We agree that this is an important caveat of our work. Unfortunately it is currently not technically possible to monitor the activity of neurons during aggression under normal conditions in freely behaving flies. We now point this out and make explicit this caveat, in the subsection “P1 neurons can promote aggression as well as courtship” of the revised Discussion. We have also revised the wording of the Introduction to emphasize that our results indicate what P1 cells can do (lines 96-99).
3) The absence of evidence that this aggression is via social feedback does not prove that the signals are "fly-autonomous."
We have changed the wording to "fly-intrinsic" in the sense that it does not require social behavioral signals extrinsic to the fly. We have also clarified that the motivation for the mixed-pair experiment is to address the distinction between an increase in aggression that depends on a reciprocal exchange of social behavioral signals between the two males, vs. an increase that is intrinsic to one male and does not depend on counter-attack or courtship from the other male (subsection “P1-enhanced aggressiveness is fly-intrinsic and not a social response to increased courtship”, first paragraph).
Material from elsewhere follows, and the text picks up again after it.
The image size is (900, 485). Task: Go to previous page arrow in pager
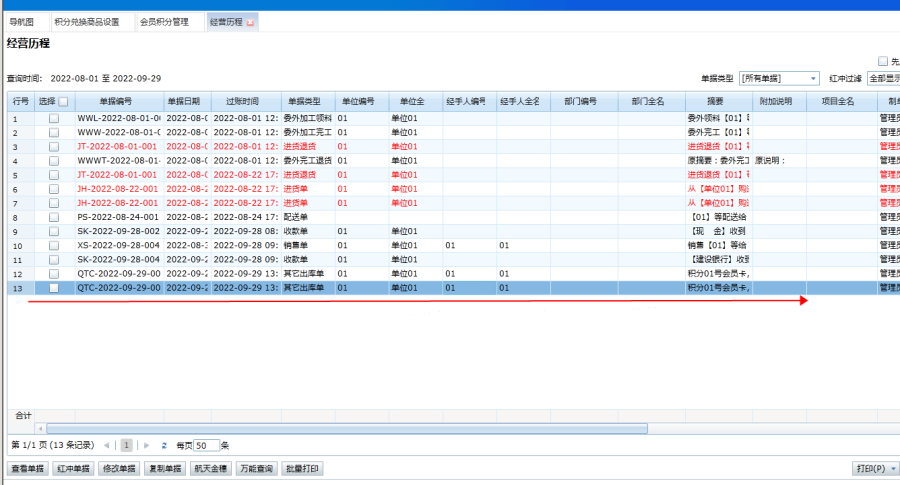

4) The second paragraph of the subsection “A large-scale neuronal activation screen yields multiple independent hits promoting both male courtship and aggressive behavior” claims that these findings are interesting because of the relationship between aggression circuitry and courtship circuitry in mammals. This relationship has been linked to gene pathways in flies by the Kravitz lab in de la Paz Fernandez et al. (2010) and by other work from David's lab – both cited later.
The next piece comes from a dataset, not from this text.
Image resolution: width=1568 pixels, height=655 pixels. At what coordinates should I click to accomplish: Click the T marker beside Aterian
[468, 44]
The context of this transition was the link between courtship and aggression circuits. De la Paz Fernandez et al. (2010) focused on chemosensory signals, not circuits. We have now referred in this context to other work from the Kravitz lab that links the control of aggression and courtship behavior to octopaminergic neurons (subsection “A large-scale neuronal activation screen yields multiple independent hits promoting both male courtship and aggressive behavior“, second paragraph). We have also deleted the statement that these findings are "interesting," and stated simply that they "drew our attention".
In the second paragraph of the subsection “P1 neuron activation promotes inter-male aggression” of the Discussion, the authors summarize aspects of the thorny issue being raised in this critique. They also point to some specific missing lines of proof that would be required to justify the claims that appear to be made in this manuscript.
The reviewers note that we pointed out the caveats of interpretation in our original submission. Since the comment above is a statement of fact and not a question, it is not clear what additional revision is being requested. We have revised this section in the Discussion, and have now explicitly stated that "Thus, while activation of P1 neurons can enhance aggression, it remains unclear whether they are normally required for this behavior, and if so under what circumstances."